War-torn Ukraine has secured a new $17.5 billion bailout package from the International Monetary Fund, a deal that should help stabilize the country’s reeling economy.
Christine Lagarde, managing director of the IMF, announced the deal at a press conference in Brussels. The agreement, which covers four years and includes $17.5 billion in loans, roughly doubles the size of Ukraine’s international aid.

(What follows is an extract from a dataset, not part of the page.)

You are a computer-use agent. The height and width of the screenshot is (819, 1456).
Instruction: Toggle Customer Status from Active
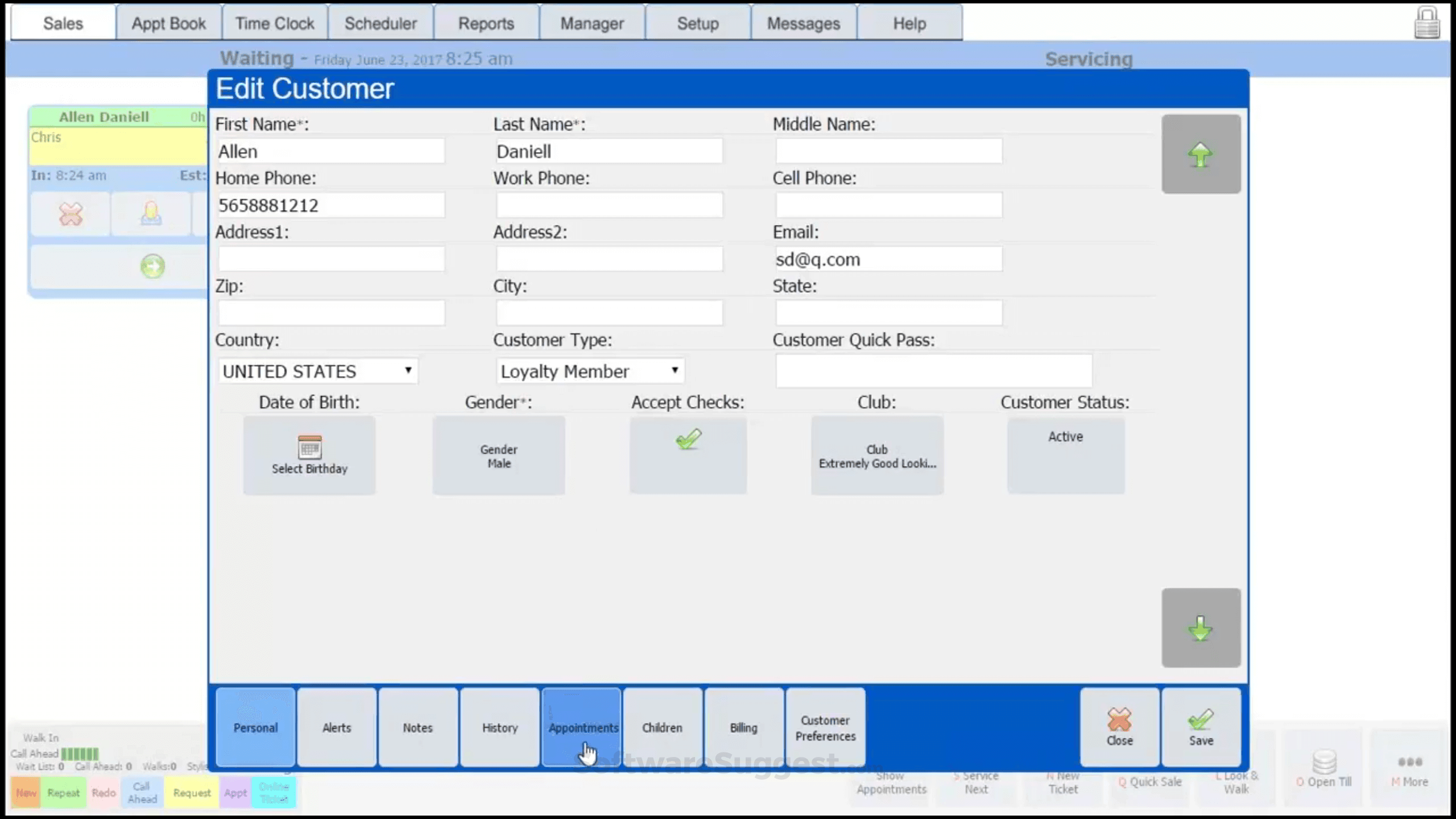tap(1065, 455)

The deal must still be approved by the IMF board.
“It is an ambitious program; it is a tough program; and it is not without risk,” Lagarde said. “But it is also a realistic program and its effective implementation … can represent a turning point for Ukraine.”
In exchange for the funds, Kiev has promised to slash spending, restructure banks, and implement further anti-corruption measures.
Arseniy Yatsenyuk, Ukraine’s prime minister, acknowledged on Wednesday that negotiations had been difficult.
“The talks are not easy, because no one gives money to anyone for no particular reason,” he said.
The deal replaces a separate $17 billion bailout agreed to last year by the IMF. Only $4.5 billion of those funds were distributed, bringing the IMF’s total commitment to $22 billion.
According to a White House statement, President Obama emphasized the U.S. commitment to “work with our international partners to provide the financial support Ukraine needs” during a call on Tuesday with his Ukrainian counterpart.